_Input data_:

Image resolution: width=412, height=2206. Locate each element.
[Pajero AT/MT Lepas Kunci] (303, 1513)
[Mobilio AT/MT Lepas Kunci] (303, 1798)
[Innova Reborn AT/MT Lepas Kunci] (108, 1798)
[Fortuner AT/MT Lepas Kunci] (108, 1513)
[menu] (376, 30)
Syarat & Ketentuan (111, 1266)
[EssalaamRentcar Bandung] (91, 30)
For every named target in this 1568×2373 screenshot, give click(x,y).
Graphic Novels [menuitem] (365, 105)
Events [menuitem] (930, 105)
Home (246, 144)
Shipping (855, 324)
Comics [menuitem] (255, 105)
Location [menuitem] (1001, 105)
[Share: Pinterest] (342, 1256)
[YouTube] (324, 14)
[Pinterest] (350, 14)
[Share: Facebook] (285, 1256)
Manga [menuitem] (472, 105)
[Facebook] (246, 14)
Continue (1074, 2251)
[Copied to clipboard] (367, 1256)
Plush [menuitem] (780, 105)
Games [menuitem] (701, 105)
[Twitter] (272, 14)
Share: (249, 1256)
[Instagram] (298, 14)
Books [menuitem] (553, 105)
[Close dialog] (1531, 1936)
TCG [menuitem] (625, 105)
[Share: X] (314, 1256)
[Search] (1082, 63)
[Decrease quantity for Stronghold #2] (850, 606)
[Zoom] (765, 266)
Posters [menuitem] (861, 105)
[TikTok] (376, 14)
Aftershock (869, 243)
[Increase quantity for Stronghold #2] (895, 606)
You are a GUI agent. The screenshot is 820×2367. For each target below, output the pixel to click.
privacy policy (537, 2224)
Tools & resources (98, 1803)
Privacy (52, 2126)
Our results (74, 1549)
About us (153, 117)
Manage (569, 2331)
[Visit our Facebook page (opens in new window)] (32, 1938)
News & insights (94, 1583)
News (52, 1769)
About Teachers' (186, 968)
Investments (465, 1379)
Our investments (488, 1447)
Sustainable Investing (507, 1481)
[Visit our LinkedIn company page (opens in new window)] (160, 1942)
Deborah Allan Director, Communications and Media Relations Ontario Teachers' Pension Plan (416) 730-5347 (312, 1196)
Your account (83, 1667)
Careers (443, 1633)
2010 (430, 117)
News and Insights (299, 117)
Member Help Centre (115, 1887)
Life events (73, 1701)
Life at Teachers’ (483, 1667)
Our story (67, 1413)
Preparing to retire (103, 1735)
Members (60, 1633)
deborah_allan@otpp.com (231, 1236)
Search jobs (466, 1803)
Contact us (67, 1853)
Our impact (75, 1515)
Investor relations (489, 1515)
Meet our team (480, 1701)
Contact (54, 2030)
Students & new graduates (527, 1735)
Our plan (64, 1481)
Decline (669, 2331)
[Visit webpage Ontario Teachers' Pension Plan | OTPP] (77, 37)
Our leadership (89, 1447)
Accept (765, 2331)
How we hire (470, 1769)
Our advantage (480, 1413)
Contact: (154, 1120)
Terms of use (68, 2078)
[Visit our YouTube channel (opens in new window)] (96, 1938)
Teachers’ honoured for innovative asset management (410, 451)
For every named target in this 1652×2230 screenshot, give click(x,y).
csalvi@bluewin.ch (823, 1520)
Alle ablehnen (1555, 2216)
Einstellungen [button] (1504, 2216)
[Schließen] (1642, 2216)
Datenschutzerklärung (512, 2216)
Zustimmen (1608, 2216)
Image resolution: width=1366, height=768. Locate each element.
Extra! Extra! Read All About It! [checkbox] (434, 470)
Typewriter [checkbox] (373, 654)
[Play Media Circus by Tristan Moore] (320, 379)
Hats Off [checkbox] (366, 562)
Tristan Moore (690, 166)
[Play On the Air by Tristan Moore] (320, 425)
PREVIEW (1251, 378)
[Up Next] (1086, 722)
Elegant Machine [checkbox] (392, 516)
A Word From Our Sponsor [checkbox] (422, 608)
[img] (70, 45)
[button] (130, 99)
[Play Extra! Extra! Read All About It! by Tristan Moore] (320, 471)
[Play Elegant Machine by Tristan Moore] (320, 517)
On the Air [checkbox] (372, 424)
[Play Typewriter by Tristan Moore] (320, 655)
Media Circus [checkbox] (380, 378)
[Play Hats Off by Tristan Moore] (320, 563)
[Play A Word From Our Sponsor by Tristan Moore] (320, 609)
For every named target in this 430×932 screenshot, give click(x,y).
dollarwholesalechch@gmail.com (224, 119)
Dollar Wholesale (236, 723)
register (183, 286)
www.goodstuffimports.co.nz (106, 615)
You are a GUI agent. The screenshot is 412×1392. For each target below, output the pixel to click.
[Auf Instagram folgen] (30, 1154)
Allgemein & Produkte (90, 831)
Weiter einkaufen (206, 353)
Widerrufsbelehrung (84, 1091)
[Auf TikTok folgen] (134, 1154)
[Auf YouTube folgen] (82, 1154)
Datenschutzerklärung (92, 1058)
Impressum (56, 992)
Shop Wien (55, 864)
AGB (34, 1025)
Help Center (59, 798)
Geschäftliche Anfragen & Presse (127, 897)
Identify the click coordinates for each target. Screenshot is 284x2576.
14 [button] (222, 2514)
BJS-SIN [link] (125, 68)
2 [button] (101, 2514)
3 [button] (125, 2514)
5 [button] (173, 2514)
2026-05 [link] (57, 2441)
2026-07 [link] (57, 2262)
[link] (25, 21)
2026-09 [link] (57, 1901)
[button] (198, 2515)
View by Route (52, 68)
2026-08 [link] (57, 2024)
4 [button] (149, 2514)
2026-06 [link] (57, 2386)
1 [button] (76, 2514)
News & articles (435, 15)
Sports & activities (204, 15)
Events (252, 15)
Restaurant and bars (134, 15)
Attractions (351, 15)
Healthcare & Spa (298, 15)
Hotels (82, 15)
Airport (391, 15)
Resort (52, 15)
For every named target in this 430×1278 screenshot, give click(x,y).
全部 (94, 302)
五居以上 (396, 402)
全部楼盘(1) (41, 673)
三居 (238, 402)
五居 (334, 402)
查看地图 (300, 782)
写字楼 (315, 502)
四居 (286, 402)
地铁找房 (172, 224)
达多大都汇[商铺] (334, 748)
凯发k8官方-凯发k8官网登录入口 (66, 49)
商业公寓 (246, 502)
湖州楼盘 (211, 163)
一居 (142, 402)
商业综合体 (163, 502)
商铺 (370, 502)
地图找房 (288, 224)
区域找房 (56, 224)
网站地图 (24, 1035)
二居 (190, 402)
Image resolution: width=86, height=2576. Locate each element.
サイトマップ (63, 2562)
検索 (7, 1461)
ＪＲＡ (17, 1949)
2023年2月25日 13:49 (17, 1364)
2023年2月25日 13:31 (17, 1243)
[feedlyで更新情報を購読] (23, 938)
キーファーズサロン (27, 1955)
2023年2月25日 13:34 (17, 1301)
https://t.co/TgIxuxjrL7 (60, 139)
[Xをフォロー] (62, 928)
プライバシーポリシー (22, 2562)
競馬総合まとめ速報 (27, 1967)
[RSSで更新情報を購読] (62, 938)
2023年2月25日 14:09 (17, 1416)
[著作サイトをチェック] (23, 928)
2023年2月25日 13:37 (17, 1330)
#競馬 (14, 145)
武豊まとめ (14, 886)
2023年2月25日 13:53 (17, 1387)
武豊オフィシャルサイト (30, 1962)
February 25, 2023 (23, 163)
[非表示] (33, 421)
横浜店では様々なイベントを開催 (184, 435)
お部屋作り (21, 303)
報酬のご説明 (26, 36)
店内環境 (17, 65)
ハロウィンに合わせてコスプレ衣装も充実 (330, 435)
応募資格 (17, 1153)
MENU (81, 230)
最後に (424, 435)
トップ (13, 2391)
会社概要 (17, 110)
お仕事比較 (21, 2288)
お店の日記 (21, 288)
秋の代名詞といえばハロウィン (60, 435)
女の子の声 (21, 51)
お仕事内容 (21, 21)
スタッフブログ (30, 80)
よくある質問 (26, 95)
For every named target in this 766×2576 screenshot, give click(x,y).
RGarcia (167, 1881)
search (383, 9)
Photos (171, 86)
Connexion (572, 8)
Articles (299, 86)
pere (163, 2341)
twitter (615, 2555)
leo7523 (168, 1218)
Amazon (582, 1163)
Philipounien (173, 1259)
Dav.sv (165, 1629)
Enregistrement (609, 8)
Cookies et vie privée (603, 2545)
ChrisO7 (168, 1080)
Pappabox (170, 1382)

_Exercise_:
Working from the material above, retype exactly the lines from the one with "[Innova Reborn AT/MT Lepas Kunci] (108, 1798)" through the one with "[Pinterest] (350, 14)", both included, and only those lines.

_Answer to this exercise_:
[Innova Reborn AT/MT Lepas Kunci] (108, 1798)
[Fortuner AT/MT Lepas Kunci] (108, 1513)
[menu] (376, 30)
Syarat & Ketentuan (111, 1266)
[EssalaamRentcar Bandung] (91, 30)
For every named target in this 1568×2373 screenshot, give click(x,y).
Graphic Novels [menuitem] (365, 105)
Events [menuitem] (930, 105)
Home (246, 144)
Shipping (855, 324)
Comics [menuitem] (255, 105)
Location [menuitem] (1001, 105)
[Share: Pinterest] (342, 1256)
[YouTube] (324, 14)
[Pinterest] (350, 14)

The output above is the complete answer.